Task item A = In the fertility forum thread, how long does LoveSunshine expect to wait for the IVF referral to go through?
Task item B = Reproduce the portion of the fertility forum thread between "Lauren-I have no" and "yet? lookin good!!!!!", inclusive.
Task item C = Go on with the fertility forum thread, starting right after its final post.

*** Selected passage ***

I'm not sure but I think the drugs make it hard for opk's to work, no?


----------



## LoveSunshine

Well good news! I am apparently normal!! Lol. I ovulated last night according to the doctor and everything looks fine so we have been referred for IVF which is so exciting  very happy that all my blood tests came back normal and that his exam went well. He also did a pap/smear test so all good here. Just got to wait 3 or 4 months for the referral to go through which is fine. Happy happy!!


----------



## Mrs.LCS

Awesome! That's exciting!! 

Um..FF has me at 5dpo today...any thoughts?? So confused..probably missed the boat if that's the case..


----------



## Mrs.LCS

I haven't had any EWCM..i don't think ever since I've been ttc.. and ive read that's probably due to PCOS and IR. so its hard for me to pinpoint on my charts..and I didn't use OPK this time either.. yesterday my face was very hot..im sort of banking on today for O.. so confusing lol..
Hows everyone doing? 
Sonia, are you ok??


----------



## pdxmom

Ladies tried a frer this morning...sooo happy :happydance:


----------



## jury3

Sonia that test looks great!!!

Sunshine-Yay!!!

Lauren-I have no clue. Your chart is a little crazy, might have to wait a few days to see...have you been doing opks?


----------



## Mrs.LCS

no, no opk'ing.. sux.. why cant I have a normal f'ing chart lol.. i'll bd tonight just incase..

Sonia, did you get your bloods back yet? lookin good!!!!!


----------



## pdxmom

havent gotten reports as yet...but as i have a standing order im going in again today and then ill have both blood reports first for positive results then for doubling results...i have a dr app anyways tomorrow so well c then...im feeling gud about this :flower:


----------



## Mrs.LCS

I am too! Cant wait to hear any further news!!! take it easy and just try not to worry/stress/... prayers with you. :)


----------



## LoveSunshine

Such good lines Sonia!! So happy for you 

Lauren, I'm sorry, I have no idea :-(


----------



## Mrs.LCS

Bad o pains right now..ithink o is today


----------



## Mrs.LCS

I overrode my chart..bc im pretty damn sure I o'd cd15-16. so...TWW for me again. if no bfp this time, adding clomid to the mix. 
hows everyone?


----------



## LoveSunshine

This thread is going to be weird to read over the coming months, especially if you, Dannixo and lamago all get your BFPs - I'll be the only one who won't be preggers :-( guess I need to suck it up hey.


----------



## Mrs.LCS

Well its been lucky so far..maybe u will get luck before ivf


----------



## jury3

We'll still be here to cheer you on and offer advice though!!! I can't leave you girls, I have to see everyone get their bfps :)


----------



## Mrs.LCS

Me too. We will all have to stay intouch


----------



## pdxmom

Of course we will all b here...we r in this together right :hugs:

AFM got my results at last today...10 dpo hcg was 19 and 13 dpo was 109...so far alls well..have to go bak again on saturday and then wednesday to keep a check...also have to schedule my u/s either on the 8th or 9th of october...the u/s will confirm where my lil bean has decided to tuck itself in...

*** End of Selected passage ***
*** Given records ***

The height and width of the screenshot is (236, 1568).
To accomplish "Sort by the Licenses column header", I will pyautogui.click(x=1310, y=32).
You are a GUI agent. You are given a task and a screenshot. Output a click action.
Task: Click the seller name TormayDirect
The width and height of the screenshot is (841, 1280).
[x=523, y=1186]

*** End of Given records ***
*** Given records ***

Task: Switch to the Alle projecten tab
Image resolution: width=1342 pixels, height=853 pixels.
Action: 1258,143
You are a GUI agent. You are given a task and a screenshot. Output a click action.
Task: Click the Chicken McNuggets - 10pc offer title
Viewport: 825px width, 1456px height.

*** End of Given records ***

Expected output A = 3 or 4 months.

Expected output B =
Lauren-I have no clue. Your chart is a little crazy, might have to wait a few days to see...have you been doing opks?


----------



## Mrs.LCS

no, no opk'ing.. sux.. why cant I have a normal f'ing chart lol.. i'll bd tonight just incase..

Sonia, did you get your bloods back yet? lookin good!!!!!

Expected output C =
i feel gud about this pregnancy...more so bcos my due date is 5th of june which is also my birthday :happydance:


----------



## jury3

Sonia-You're exactly a month behind me! Mine is May 5th, our wedding anniversary! lol


----------



## lamago

I tought it would be weird if I dont get BFP 2013... Don't worry, we are going to stick it out!


----------



## Mrs.LCS

yay!!! looks great Sonia!!! Let us know when your US is. So who's still in the running??
me, Sunshine, Dannixo, Lamango? right? and preggo's: jury, hawk, Sonia
LETS DO THIS THING!!! 
I have a feeling this TWW is going to kick my ass.


----------



## Mrs.LCS

Hows everyone doin? Nothing new here..layin on couch stuffed up and sneezy..why does it have to be Sunday already!


----------



## lamago

I know, sunday always comes too soon. Today, a friend that just got engaged announced that they are expecting a baby and they got to see their heartbeat today. makes me feel so sad to think that might never be me. sigh


----------



## Mrs.LCS

I hear you...friend of mine announced too...chin up we are next!


----------



## jury3

Your time will come ladies!


----------



## HawkLover

Everything is lovely with me.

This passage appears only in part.